A run of records
--------

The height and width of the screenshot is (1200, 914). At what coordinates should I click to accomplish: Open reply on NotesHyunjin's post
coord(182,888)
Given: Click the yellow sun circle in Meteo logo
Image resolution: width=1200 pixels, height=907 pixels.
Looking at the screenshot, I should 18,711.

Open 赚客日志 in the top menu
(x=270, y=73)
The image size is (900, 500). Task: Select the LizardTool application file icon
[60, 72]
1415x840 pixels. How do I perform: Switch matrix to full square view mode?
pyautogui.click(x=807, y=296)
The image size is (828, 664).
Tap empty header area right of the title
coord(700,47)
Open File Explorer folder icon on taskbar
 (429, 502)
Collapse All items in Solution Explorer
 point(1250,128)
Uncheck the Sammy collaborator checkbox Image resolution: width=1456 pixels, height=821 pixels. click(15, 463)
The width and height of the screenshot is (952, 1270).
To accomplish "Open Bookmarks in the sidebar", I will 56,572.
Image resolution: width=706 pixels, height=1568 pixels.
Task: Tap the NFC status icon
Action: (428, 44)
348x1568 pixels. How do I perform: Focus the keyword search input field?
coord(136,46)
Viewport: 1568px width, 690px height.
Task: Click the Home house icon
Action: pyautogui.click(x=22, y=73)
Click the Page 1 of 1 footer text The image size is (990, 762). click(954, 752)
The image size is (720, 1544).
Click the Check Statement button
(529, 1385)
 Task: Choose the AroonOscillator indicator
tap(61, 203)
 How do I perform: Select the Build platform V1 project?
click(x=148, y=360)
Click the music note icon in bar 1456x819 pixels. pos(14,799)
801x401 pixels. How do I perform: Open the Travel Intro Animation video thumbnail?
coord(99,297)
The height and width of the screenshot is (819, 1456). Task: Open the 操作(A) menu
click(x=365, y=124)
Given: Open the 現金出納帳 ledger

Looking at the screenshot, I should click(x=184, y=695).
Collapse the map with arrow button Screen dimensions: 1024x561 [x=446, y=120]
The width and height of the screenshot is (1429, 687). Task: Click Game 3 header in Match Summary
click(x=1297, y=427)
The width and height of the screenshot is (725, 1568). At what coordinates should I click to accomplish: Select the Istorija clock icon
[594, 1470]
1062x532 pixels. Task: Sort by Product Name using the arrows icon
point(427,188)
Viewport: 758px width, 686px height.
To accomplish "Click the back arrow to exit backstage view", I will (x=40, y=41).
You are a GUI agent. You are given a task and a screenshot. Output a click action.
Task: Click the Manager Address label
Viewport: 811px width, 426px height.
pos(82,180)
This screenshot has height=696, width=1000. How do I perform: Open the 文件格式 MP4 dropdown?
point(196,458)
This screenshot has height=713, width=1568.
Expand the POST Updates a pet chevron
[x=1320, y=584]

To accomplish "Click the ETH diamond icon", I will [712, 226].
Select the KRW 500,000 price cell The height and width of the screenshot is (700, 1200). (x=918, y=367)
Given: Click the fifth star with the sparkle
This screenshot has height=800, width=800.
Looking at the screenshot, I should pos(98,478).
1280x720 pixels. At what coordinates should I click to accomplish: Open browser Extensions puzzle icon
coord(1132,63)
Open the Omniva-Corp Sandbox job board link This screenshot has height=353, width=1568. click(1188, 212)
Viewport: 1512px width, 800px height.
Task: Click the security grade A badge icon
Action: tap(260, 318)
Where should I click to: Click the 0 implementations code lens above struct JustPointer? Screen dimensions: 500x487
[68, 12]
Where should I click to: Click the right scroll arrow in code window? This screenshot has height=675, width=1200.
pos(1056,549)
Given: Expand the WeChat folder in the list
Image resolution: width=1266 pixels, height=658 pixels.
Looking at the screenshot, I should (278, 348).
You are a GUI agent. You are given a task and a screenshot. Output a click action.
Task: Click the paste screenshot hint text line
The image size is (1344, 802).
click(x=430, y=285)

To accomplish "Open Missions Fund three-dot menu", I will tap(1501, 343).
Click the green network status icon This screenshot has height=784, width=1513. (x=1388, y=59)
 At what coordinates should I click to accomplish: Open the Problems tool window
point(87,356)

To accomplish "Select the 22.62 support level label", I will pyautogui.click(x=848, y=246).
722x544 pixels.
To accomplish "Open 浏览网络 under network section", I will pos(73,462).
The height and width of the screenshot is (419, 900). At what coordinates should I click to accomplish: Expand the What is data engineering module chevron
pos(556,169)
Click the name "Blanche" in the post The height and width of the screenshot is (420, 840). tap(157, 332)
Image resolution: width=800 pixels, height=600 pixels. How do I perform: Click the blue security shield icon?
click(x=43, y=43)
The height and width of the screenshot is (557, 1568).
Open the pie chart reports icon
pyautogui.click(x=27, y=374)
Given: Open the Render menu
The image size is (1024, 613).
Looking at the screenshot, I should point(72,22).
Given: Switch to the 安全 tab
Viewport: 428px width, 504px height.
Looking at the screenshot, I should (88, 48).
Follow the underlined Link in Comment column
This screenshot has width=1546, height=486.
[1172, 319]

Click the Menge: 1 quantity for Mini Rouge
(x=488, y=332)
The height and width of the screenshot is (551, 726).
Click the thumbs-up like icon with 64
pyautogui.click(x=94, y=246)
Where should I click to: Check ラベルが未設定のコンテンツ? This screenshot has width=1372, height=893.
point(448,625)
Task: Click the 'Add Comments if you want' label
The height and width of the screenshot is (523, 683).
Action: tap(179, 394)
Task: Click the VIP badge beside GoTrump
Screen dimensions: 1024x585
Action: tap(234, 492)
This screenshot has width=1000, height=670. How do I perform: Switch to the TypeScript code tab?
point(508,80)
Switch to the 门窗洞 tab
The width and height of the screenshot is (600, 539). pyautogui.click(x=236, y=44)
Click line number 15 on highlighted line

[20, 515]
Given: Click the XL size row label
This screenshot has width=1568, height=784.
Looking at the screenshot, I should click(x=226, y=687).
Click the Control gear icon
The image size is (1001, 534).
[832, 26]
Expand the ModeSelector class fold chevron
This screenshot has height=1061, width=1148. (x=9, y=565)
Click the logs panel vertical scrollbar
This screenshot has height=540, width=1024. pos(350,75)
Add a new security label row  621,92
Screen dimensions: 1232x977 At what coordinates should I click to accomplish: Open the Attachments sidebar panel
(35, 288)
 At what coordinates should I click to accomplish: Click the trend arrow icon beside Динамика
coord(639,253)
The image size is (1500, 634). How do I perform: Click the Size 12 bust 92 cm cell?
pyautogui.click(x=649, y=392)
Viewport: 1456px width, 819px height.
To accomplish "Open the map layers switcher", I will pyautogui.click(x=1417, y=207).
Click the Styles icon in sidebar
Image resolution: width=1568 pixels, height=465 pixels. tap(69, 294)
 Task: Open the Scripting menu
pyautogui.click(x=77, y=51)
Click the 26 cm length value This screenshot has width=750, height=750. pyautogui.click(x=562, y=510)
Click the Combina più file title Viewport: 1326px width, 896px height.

--------

--- Written exercise ---
Add 27 to each coordinate and write out every line, from the line containing "The height and width of the screenshot is (419, 900)." down to the line containing "Click the name", both included.

--- Output for this exercise ---
The height and width of the screenshot is (419, 900). At what coordinates should I click to accomplish: Expand the What is data engineering module chevron
pos(583,196)
Click the name "Blanche" in the post The height and width of the screenshot is (420, 840). tap(184, 359)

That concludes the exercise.